__What you need to do__: Skip the pictures and return every entry exactly as written.

__Listed records__:
>>>>

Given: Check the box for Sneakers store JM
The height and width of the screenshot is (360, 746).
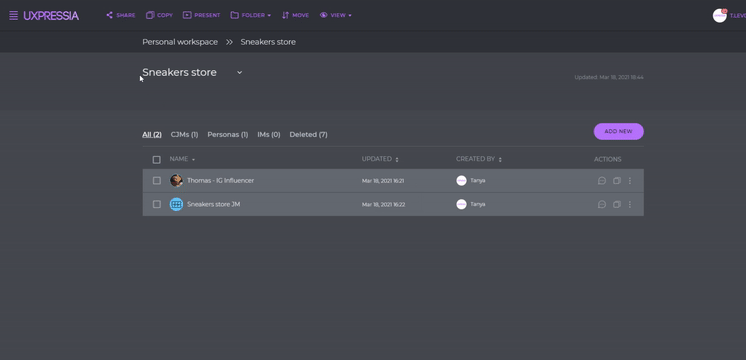Looking at the screenshot, I should click(x=157, y=204).
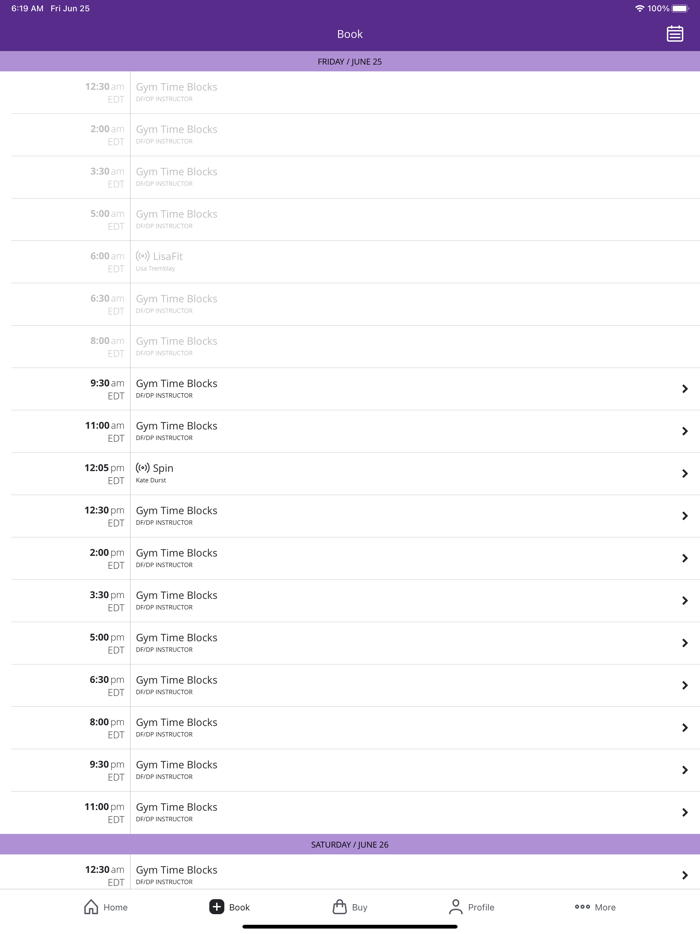Image resolution: width=700 pixels, height=934 pixels.
Task: Tap the Saturday / June 26 header
Action: [350, 844]
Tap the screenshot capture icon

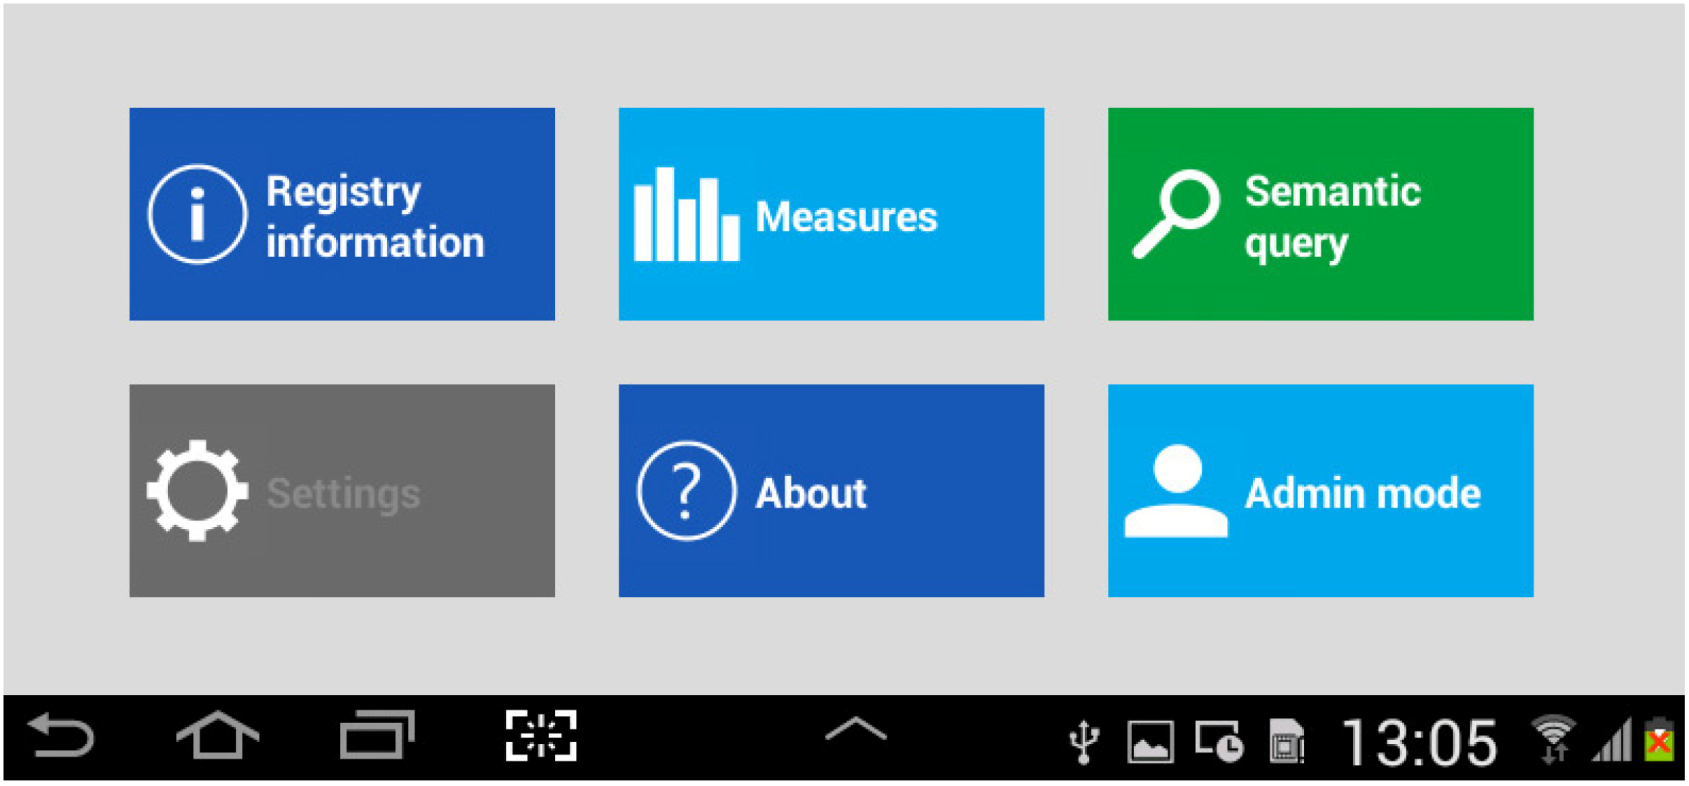point(541,737)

<<<<

__Solution to the problem__:
Given: Check the box for Sneakers store JM
The height and width of the screenshot is (360, 746).
Looking at the screenshot, I should click(x=157, y=204).
Image resolution: width=700 pixels, height=934 pixels.
Task: Tap the Saturday / June 26 header
Action: [350, 844]
Tap the screenshot capture icon

point(541,737)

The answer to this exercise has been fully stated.